Data for review Block Start

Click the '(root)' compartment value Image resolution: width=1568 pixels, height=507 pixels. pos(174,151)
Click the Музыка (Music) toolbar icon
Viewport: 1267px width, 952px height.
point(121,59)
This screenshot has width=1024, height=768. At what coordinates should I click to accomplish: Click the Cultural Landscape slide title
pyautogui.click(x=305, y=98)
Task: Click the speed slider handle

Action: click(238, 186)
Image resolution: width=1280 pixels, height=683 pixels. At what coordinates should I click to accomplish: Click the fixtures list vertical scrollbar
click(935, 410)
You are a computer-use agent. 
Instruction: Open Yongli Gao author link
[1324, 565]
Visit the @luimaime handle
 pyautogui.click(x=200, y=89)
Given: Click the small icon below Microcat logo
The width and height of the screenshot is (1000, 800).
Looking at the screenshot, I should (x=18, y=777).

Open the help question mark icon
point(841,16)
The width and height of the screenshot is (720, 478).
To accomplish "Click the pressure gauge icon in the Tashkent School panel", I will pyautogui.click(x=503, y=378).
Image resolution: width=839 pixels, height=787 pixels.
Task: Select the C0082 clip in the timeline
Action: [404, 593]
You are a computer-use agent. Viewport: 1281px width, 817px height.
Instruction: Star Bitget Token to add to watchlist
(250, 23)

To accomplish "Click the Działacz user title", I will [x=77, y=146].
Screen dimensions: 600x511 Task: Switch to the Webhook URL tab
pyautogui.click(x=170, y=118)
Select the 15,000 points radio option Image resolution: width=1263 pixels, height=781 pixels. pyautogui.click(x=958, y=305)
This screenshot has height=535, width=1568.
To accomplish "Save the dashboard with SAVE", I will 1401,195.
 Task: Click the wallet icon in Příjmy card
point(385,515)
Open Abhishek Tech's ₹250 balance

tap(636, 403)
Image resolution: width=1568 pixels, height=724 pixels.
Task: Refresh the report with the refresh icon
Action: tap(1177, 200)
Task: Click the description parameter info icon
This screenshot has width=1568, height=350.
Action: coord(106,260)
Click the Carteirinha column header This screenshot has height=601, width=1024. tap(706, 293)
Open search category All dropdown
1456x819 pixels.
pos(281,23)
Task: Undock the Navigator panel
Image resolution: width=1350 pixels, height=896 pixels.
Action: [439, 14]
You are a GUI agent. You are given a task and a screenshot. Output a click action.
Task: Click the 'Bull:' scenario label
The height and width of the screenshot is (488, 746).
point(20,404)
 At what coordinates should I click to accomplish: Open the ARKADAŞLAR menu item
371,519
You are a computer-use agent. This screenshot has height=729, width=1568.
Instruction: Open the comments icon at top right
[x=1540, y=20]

Data for review Block End

Problem details:
Output all of the entries without altering a single word.

Written solution:
Click the '(root)' compartment value Image resolution: width=1568 pixels, height=507 pixels. pos(174,151)
Click the Музыка (Music) toolbar icon
Viewport: 1267px width, 952px height.
point(121,59)
This screenshot has width=1024, height=768. At what coordinates should I click to accomplish: Click the Cultural Landscape slide title
pyautogui.click(x=305, y=98)
Task: Click the speed slider handle

Action: click(238, 186)
Image resolution: width=1280 pixels, height=683 pixels. At what coordinates should I click to accomplish: Click the fixtures list vertical scrollbar
click(935, 410)
You are a computer-use agent. 
Instruction: Open Yongli Gao author link
[1324, 565]
Visit the @luimaime handle
 pyautogui.click(x=200, y=89)
Given: Click the small icon below Microcat logo
The width and height of the screenshot is (1000, 800).
Looking at the screenshot, I should (x=18, y=777).

Open the help question mark icon
point(841,16)
The width and height of the screenshot is (720, 478).
To accomplish "Click the pressure gauge icon in the Tashkent School panel", I will pyautogui.click(x=503, y=378).
Image resolution: width=839 pixels, height=787 pixels.
Task: Select the C0082 clip in the timeline
Action: [404, 593]
You are a computer-use agent. Viewport: 1281px width, 817px height.
Instruction: Star Bitget Token to add to watchlist
(250, 23)

To accomplish "Click the Działacz user title", I will [x=77, y=146].
Screen dimensions: 600x511 Task: Switch to the Webhook URL tab
pyautogui.click(x=170, y=118)
Select the 15,000 points radio option Image resolution: width=1263 pixels, height=781 pixels. pyautogui.click(x=958, y=305)
This screenshot has height=535, width=1568.
To accomplish "Save the dashboard with SAVE", I will 1401,195.
 Task: Click the wallet icon in Příjmy card
point(385,515)
Open Abhishek Tech's ₹250 balance

tap(636, 403)
Image resolution: width=1568 pixels, height=724 pixels.
Task: Refresh the report with the refresh icon
Action: tap(1177, 200)
Task: Click the description parameter info icon
This screenshot has width=1568, height=350.
Action: coord(106,260)
Click the Carteirinha column header This screenshot has height=601, width=1024. tap(706, 293)
Open search category All dropdown
1456x819 pixels.
pos(281,23)
Task: Undock the Navigator panel
Image resolution: width=1350 pixels, height=896 pixels.
Action: [439, 14]
You are a GUI agent. You are given a task and a screenshot. Output a click action.
Task: Click the 'Bull:' scenario label
The height and width of the screenshot is (488, 746).
point(20,404)
 At what coordinates should I click to accomplish: Open the ARKADAŞLAR menu item
371,519
You are a computer-use agent. This screenshot has height=729, width=1568.
Instruction: Open the comments icon at top right
[x=1540, y=20]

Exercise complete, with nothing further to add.